The catalog is the API
Each query is a defineQuery block: a name, a description, a Zod schema for args, a drizzle function that returns rows.
defineQuery({
name: 'revenueByMonth',
description: 'Monthly revenue total for a year, ordered ascending.',
args: z.object({ year: YEAR, status: STATUS_ENUM.default('paid') }),
run: async (db, { year, status }) =>
db.select({
month: sql<string>`strftime('%Y-%m', ${orders.createdAt})`.as('month'),
revenue: sql<number>`SUM(${orders.amountUsd})`.as('revenue'),
})
.from(orders)
.where(and(eq(orders.status, status),
sql`strftime('%Y', ${orders.createdAt}) = ${String(year)}`))
.groupBy(sql`1`).orderBy(sql`1`),
})
Zod validates args at the boundary. Drizzle parameterises every value below it, so string concatenation is impossible. year is a bounded integer (2024 to 2026), limit is clamped at 50, every enum is closed. Adding a query is a code change with a typecheck, not a prompt edit.
DataLoader is server-only
The agent still emits a DataLoader envelope, but the prop shape changed:
{ "component": "DataLoader", "query": "revenueByMonth",
"args": { "year": 2025 }, "target": "/data/revByMonth" }
The flow’s stream loop intercepts those before they reach the client. It runs the named query, then emits a synthetic updateDataModel with the result rows at target. Charts bound to that path render. The browser never registers a DataLoader component, never sees a query string, never deals with SQL.

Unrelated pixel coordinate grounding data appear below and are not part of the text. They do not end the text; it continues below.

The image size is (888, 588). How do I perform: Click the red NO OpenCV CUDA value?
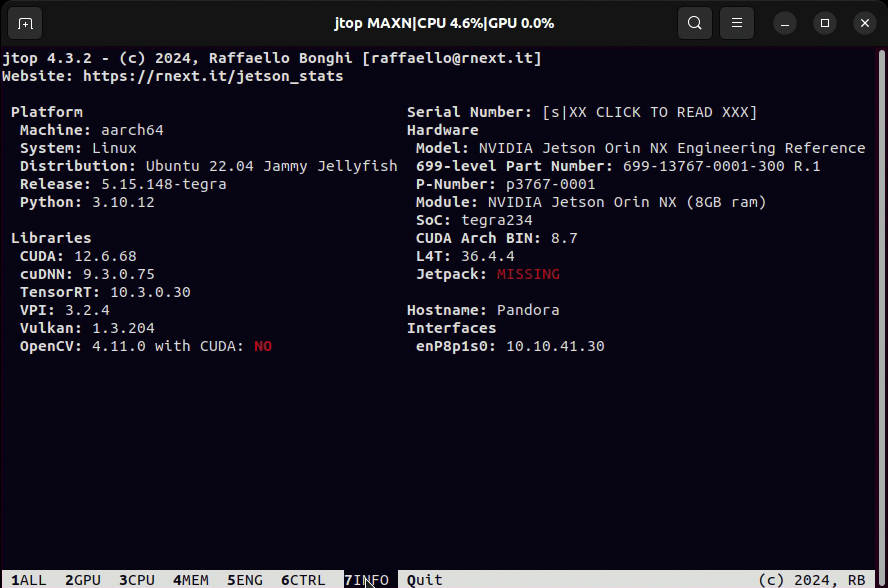(263, 346)

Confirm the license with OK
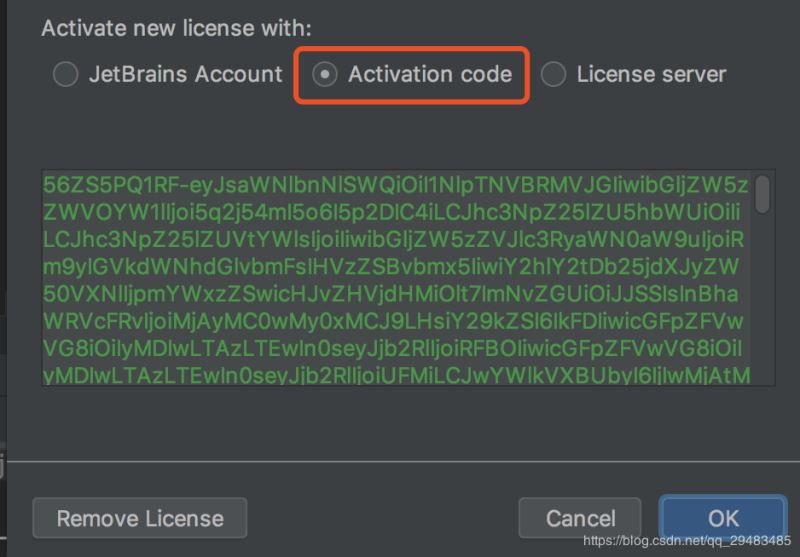point(723,518)
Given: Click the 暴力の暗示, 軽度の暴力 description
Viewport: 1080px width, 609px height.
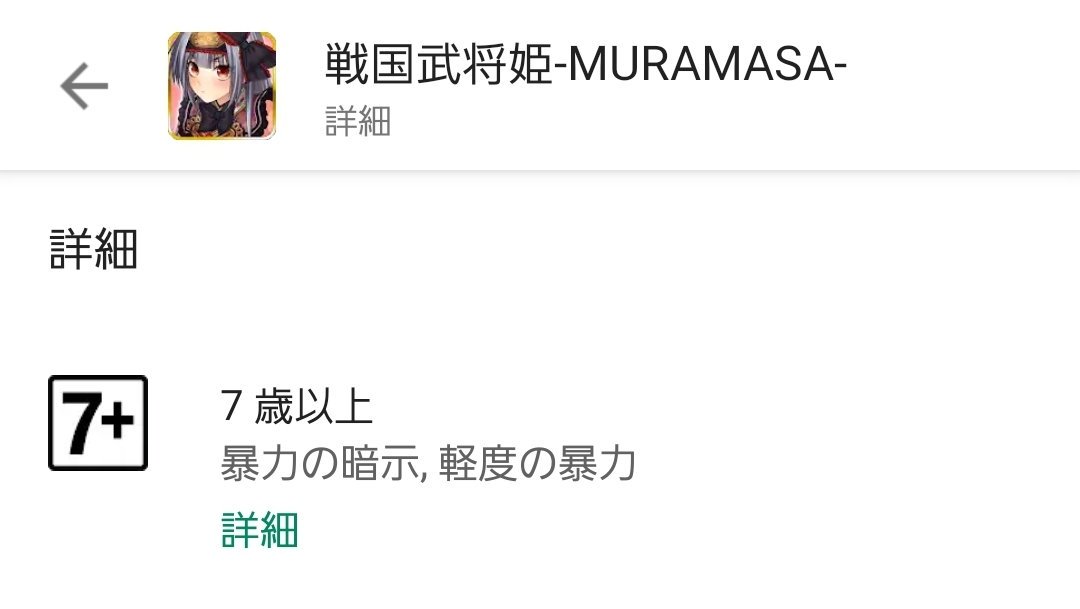Looking at the screenshot, I should (428, 462).
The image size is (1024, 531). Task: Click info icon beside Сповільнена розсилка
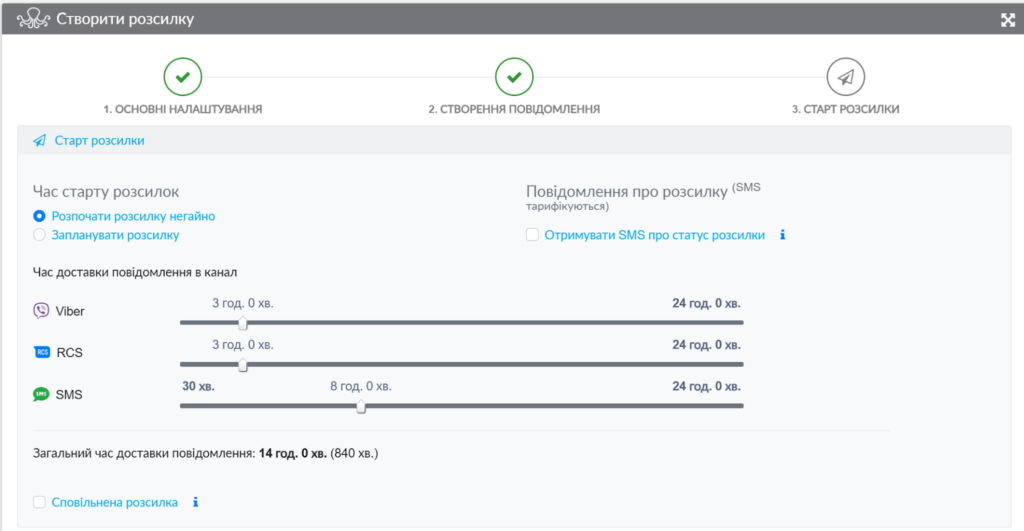196,502
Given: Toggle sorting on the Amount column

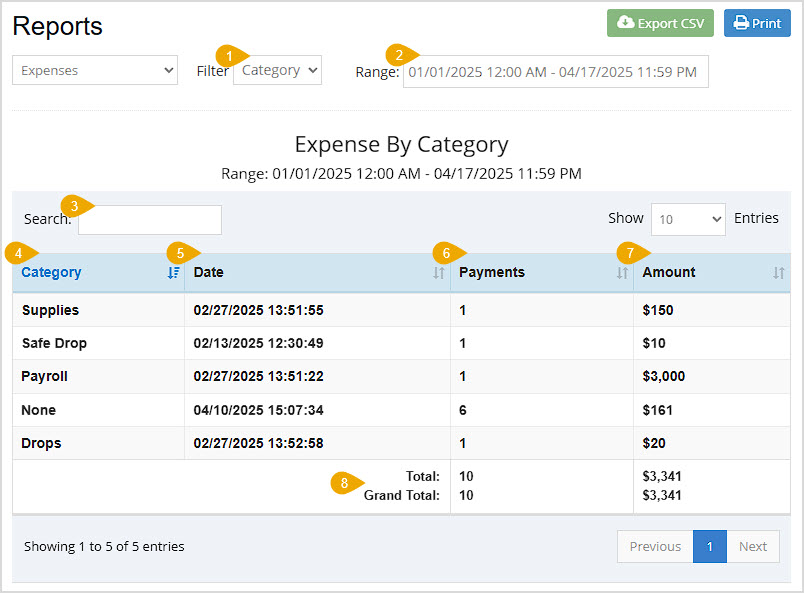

The trade-off is real: the agent’s expressiveness is the catalog’s coverage, no more. A question outside the eleven queries lands on the closest match or the model gives up cleanly. For a production system the next layer is per-user auth and JWT-scoped parameters, so the function runs queries under the user’s identity rather than its own. That is the work this demo deliberately stops short of, but it is the obvious next step.